25 January 2021
Finding Beethoven: recent work in the catalogue
In Spring 2020, music cataloguers working from home were temporarily without access to the British Library catalogue. Our Collection Metadata colleagues were able to supply us with some exported files of catalogue records to work on, and we chose to have sets of records with Ludwig van Beethoven as composer. While our normal work of cataloguing new acquisitions was suspended, due to the closure of the Library site, we set to work improving the quality of these Beethoven records, as a way of working productively at home, and also of celebrating Beethoven's anniversary year in a practical way. The work complements other departmental activities to mark the anniversary such as the online Beethoven exhibition on Discovering Music, which was launched last month.
About 2000 amended records have now been loaded back into the catalogue. Although there is more work to do, this is a big step towards improving our representation of Beethoven's works.
Authority control
The work we did was in the area of Authority Control. This is the practice of giving an entity (for example a person, work or subject) a formal, standardised identity in the form of a text string, which is used to draw together all occurrences of the same entity.

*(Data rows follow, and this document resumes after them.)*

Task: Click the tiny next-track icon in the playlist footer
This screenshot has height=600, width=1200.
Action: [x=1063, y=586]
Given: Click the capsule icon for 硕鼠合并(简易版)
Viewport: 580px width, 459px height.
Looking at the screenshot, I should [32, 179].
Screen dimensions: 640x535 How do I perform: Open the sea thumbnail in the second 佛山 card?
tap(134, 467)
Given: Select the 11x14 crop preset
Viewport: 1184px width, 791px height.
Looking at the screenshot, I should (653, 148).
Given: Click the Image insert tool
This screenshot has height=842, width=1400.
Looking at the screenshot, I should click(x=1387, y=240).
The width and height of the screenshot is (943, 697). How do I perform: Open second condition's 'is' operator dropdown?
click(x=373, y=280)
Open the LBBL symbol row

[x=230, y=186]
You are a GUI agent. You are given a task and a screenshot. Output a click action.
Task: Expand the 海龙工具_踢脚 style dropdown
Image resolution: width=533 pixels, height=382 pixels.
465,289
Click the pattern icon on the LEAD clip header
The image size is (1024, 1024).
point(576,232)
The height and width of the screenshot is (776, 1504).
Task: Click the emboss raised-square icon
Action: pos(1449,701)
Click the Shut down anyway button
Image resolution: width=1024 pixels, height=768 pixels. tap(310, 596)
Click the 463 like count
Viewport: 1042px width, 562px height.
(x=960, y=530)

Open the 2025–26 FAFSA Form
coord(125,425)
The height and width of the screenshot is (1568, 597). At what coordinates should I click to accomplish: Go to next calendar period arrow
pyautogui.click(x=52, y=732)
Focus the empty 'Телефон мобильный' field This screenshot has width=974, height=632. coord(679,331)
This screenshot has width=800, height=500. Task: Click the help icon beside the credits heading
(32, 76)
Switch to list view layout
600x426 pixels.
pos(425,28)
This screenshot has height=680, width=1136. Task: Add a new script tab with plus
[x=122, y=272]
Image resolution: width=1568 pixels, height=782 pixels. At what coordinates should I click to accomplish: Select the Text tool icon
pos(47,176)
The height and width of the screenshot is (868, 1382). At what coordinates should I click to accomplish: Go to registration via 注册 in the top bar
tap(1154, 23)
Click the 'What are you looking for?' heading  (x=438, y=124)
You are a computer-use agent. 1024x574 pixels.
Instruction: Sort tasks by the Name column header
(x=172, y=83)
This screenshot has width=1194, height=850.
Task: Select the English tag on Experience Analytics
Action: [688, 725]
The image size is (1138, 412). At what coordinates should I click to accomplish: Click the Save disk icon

For the Beethoven records we improved these identities for work titles. For example, in this basic ‘legacy’ catalogue record the uniform title was updated:
The publisher's title appears at the top of the record. Further down is the "uniform title" (or "preferred title"), constructed by a cataloguer. This is the authority-controlled version of the title, which in this case also holds the secret of exactly where in Beethoven's opera this piece of music comes from. It also identifies it with all the other editions and arrangements of this excerpt, not only in the British Library, but in any other institution using the same international (NACO) standard. It does this in the traditional library way, by being a left-anchored text string, located in a background alphabetical index. The title elements are presented in a conventional order and form. The NACO conventions are essentially those laid down in the mid- to late-20th century Anglo-American Cataloguing Rules. However, the principle of bringing works together under a standardised title goes back a long way, and can be seen in older, printed catalogues.
Historic headings
The Catalogue of Printed Music (1981-1987) was based on older catalogues dating back to the 1840s. When the printed volumes of the Catalogue of Printed Music were converted to machine-readable cataloguing, its headings were imported into the records as uniform titles. Over the years, as records for new acquisitions were created and imported, a variety of different "uniform" titles for the same work have proliferated in the catalogue, complicating the process of searching for a particular work. Aligning all these with the NACO standard is an ongoing task, and this is the work we were continuing in the case of Beethoven.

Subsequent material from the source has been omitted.